“Once I thought that I had been wounded as no man ever had. Because I felt thus I vowed to write this book. But long before I began the book the wound had healed. Since I had sworn to fulfil my task I reopened the horrible wound. Let me put it another way . . . Perhaps in opening the wound, my own wound, I closed other wounds, other people’s wounds. Something dies, something blossoms. To suffer in ignorance is horrible. To suffer deliberately, in order to understand the nature of suffering and abolish it forever, is quite another matter. The Buddha had one fixed thought in mind all his life, as we know. It was to eliminate human suffering. Suffering is unnecessary. But one has to suffer before he is able to realise that this is so. It is only then, moreover, that the true significance of human suffering becomes clear. At the last desperate moment – when one can suffer no more! – something happens which is in the nature of a miracle. The great open wound which was draining the blood of life closes up, the organism blossoms like a rose.
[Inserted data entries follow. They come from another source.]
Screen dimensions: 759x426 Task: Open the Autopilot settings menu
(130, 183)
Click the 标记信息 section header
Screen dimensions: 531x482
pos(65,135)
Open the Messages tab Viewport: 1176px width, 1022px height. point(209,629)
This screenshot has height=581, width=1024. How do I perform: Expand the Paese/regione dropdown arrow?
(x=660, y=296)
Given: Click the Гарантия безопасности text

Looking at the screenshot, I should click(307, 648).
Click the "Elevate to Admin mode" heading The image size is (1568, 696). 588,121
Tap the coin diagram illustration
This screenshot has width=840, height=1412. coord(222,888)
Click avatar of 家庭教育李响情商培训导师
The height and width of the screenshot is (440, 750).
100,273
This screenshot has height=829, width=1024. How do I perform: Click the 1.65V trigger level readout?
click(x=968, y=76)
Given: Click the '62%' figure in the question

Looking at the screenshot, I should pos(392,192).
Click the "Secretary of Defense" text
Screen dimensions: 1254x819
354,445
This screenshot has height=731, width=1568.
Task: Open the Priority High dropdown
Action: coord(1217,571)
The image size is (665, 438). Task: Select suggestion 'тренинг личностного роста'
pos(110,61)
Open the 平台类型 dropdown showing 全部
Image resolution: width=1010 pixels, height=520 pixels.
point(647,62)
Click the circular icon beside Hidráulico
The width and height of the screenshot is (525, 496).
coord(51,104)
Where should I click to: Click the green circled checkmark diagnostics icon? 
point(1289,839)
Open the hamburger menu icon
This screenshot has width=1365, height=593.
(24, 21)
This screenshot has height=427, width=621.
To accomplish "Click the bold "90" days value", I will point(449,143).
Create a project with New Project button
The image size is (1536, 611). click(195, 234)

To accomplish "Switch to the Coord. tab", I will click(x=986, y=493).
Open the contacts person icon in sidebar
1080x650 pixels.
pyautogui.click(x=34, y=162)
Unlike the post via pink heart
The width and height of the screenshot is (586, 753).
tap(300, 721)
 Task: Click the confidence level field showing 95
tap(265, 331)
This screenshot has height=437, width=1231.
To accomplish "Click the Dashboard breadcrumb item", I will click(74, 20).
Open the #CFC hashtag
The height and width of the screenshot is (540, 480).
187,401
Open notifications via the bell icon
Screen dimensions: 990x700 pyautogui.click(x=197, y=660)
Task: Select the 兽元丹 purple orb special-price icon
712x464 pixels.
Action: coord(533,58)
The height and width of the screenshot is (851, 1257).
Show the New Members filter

One is ‘free’ at last, and not ‘with a yearning for Russia’, but with a yearning for ever more freedom, ever more bliss. The tree of life is kept alive not by tears but the knowledge that freedom is real and everlasting.”
Henry Miller in: PLEXUS, The Rosy Crucifixion. Olympia Press, Paris, 1953; Grove Press, New York, 1963.
Note: Towards the end of “Plexus”, Miller produces an elaborate cadenza about Spengler, Nietzsche, Ibsen, Hesse, and the Tao Te Ching, and discovers the reason for all his suffering: to give something back to the world.